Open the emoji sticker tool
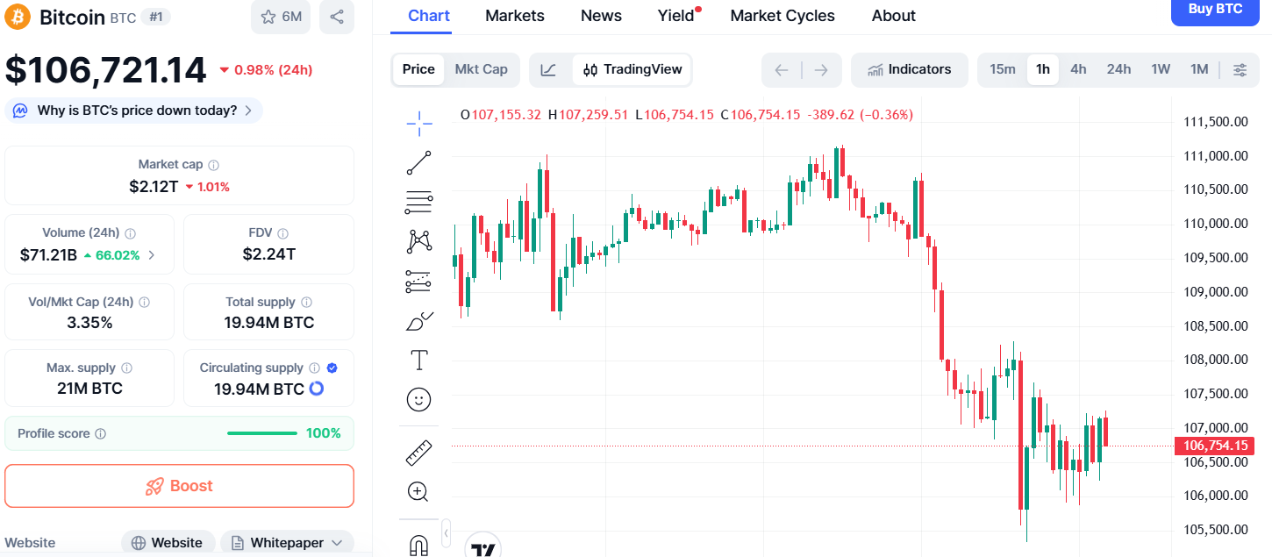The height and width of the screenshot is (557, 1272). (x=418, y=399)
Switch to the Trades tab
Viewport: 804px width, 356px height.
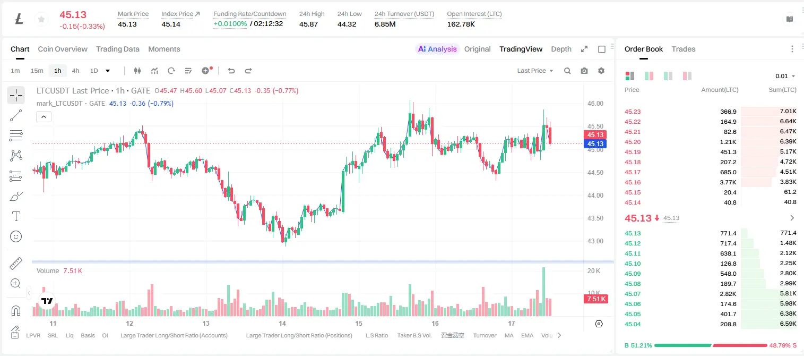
* * *
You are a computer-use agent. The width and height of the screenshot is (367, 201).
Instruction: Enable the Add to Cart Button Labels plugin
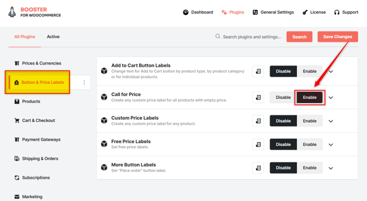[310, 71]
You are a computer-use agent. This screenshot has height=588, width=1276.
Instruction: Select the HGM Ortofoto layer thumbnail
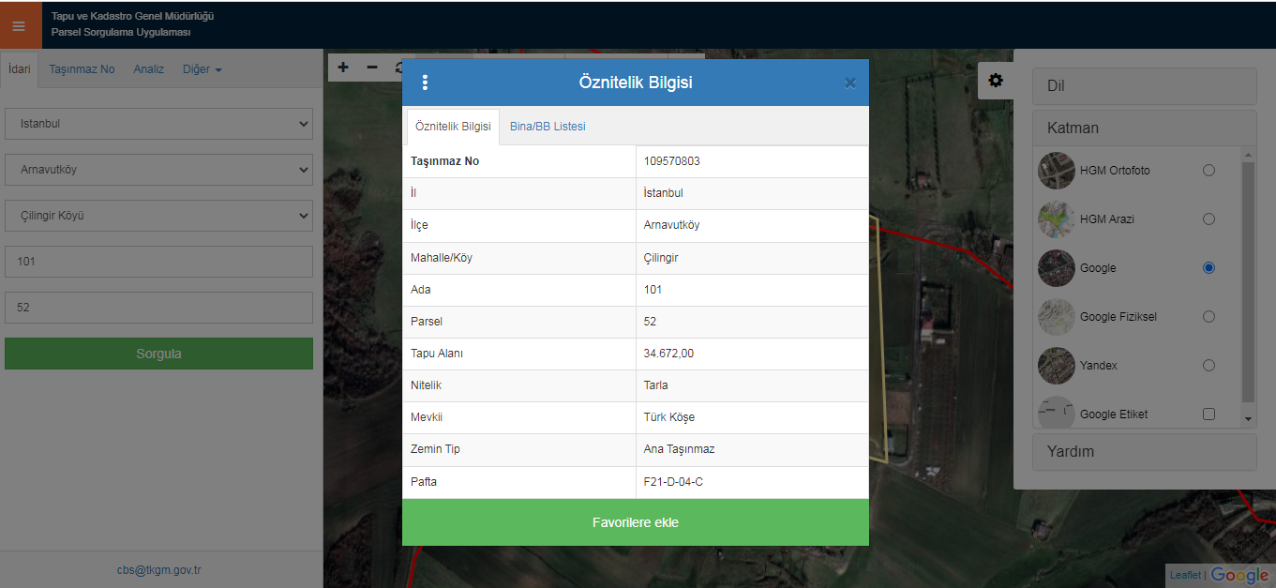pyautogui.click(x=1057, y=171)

HOW TO COMPLETE THIS TASK —
Whenever the word "computer" turns up in a line of the listing above, copy the line.

SOLUTION TO THIS PROBLEM —
You are a computer-use agent. The width and height of the screenshot is (367, 201).
You are a computer-use agent. This screenshot has height=588, width=1276.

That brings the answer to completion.